Model Selection Framework for Finance Tasks

TL;DR

No single LLM wins every finance workload. The right pick falls out of four inputs: task capability, latency budget, monthly cost envelope, and context footprint. This article sets out a four-step framework: (1) decompose the task into capability axes, (2) derive latency and cost envelopes from the workload shape, (3) filter the 2026-04 model catalogue against those envelopes using published pricing and context limits, (4) validate shortlist candidates with an in-house eval harness before production. Ten concrete finance scenarios each map to a recommended tier, from Haiku-class quick lookups to Opus-class peer comparison. No accuracy numbers appear anywhere below, because honest accuracy numbers require an eval harness run on the buyer's own documents. Published vendor pricing and documented capabilities only.

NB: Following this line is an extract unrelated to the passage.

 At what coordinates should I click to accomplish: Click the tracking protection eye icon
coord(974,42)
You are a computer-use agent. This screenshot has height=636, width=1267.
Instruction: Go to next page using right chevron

The framework in one paragraph

A model-selection decision is a filter over the current catalogue, not a ranking. Decompose the task into capability requirements along six axes, convert workload volume into latency and monthly cost envelopes, then filter the model catalogue to candidates that satisfy all constraints at 2026-04 published prices. The output is usually a shortlist of two or three. Pick the final winner with a small eval harness against the buyer's own documents, not against a public benchmark. The framework deliberately produces a tier (Haiku-class, Sonnet-class, Opus-class, GPT-5-mini-class, Gemini 2.5 Pro-class) rather than a specific model, because vendor pricing and context windows move quarterly and the tier is the durable decision.

The capability taxonomy

Finance workloads decompose cleanly into six capability axes. Each axis maps to model-family strengths that vendors publish directly. None of the statements below claim a measured accuracy rank; they map task requirement to documented capability.

Extraction fidelity

Pulling specific facts out of a specific document without inventing them. MD&A line items, footnote disclosures, restated GAAP reconciliations, guidance tables. The dominant failure mode is hallucination of a plausible-looking number that is not in the source. Models with strong instruction-following and structured-output modes (Claude Sonnet, GPT-5-mini, Gemini 2.5 Flash) are the documented fit. Cheap tier is often the right answer here because the task is narrow and auditable against the source document.

Long-context reliability

Needle-in-haystack performance over 100k+ token inputs. Relevant to multi-filing peer comparison, full-transcript earnings-call analysis, and disclosure-diff detection across several years of 10-Ks. Anthropic publishes a 200k context window for the Claude 4 family, with a 1M-token beta tier; OpenAI publishes 400k for GPT-5; Google publishes 2M for Gemini 2.5 Pro¹²³. Published window size and published retrieval accuracy at depth are different things, which is exactly why the framework routes this capability to the eval step.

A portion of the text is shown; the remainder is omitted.